Authors: Mandy Hager
I think of Wagner, the big, bold sounds, the pathos, the flamboyance. ‘That’s exactly right!’ I blurt, then blush. ‘I listen to the concert programme when I paint.’
The Professor and I grin at each other like newly rediscovered friends. It’s a long time since I’ve felt so understood. ‘I’d better go. Will you be joining everyone in the dining room for afternoon tea?’
He shakes his head. ‘My grandson’s dropping in after his lectures. With any luck he’ll bring me in a decent cappuccino and a little snack.’
‘Good call.’
I can hear Cedric Jones screeching at someone along the corridor, so take a deep breath before I launch myself into the middle of his incoherent dementia rage. By the time I’ve got him settled I’m late to dole out the cakes and tea.
But when I get a small break after the next round of
toileting, I sneak into the nurses’ station and flick through the Professor’s notes. He’s here for respite care — his left stump is infected and in need of daily monitoring. He lost the right leg four years back, smoking related, and then the left one in February this year. His daughter usually keeps an eye on him but she’s working overseas for the next four months. She’s left instructions that we should wean him off the cigarettes. According to the notes, he’s unimpressed. Just goes to prove that intellectual smarts aren’t any match for nicotine.
I don’t have time to speak with him again before my shift comes to an end. I have to race around the supermarket in time for Mum to pick me up.
She’s double-parked outside the doors when I emerge, popping the station wagon’s boot so I can load my bike and the bags. ‘You’re late.’
‘Sorry.’ There’s no point telling her I’ve tried my best. In her mind, late is late. No excuses.
‘What was the total?’
‘One hundred and seventy-two.’
She hisses in a breath. ‘Did you use all the coupons?’
‘Course.’
The tyres screech as she accelerates away. ‘How was school?’

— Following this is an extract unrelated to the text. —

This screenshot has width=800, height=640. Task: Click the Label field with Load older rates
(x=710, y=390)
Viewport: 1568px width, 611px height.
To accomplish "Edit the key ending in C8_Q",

‘Okay.’ We’ve got this pseudo-Mass thing going on, where Mum chants through her litany and I respond with practised care. It doesn’t pay to go off-script. Not worth the stress. ‘How was Dad today?’
‘Dozy. He could be brewing another UTI, so make sure he drinks extra before he goes to bed.’
I nod.
Please, no
. He’s a sitting duck — a lame duck — for urinary tract infections and they always knock
him for six. Every little virus or infection does its best to undermine Mum’s expert care. I hate when something flares up on my watch. She always puts it down to my inadequacies, not the fact his body’s stuffed.
The rest of the trip home takes place in silence, Mum’s face tensing further as the clock ticks on. If she’s late for her shift they’ll dock her pay.
When we pull up outside the house she rouses. ‘Don’t put the mince into the freezer. I’ll make spag bol tomorrow night.’
That’s it, the sum total of her loving. She’s speeding off again before I’ve even turned the lock.
BY THE TIME I’VE
unpacked the bags and downed a bowl of muesli it’s nine thirty, and the hauling of old bodies on and off toilets, chairs and beds has left me stuffed. I stare at the open book I’m supposed to read for English but my brain just won’t make sense of it. Instead, I hear Van’s voice inside my head:
You’re such a girlie-swot, Miss T. You think all that study’s going to set you free? Forget it, kid. If you want freedom, fly away.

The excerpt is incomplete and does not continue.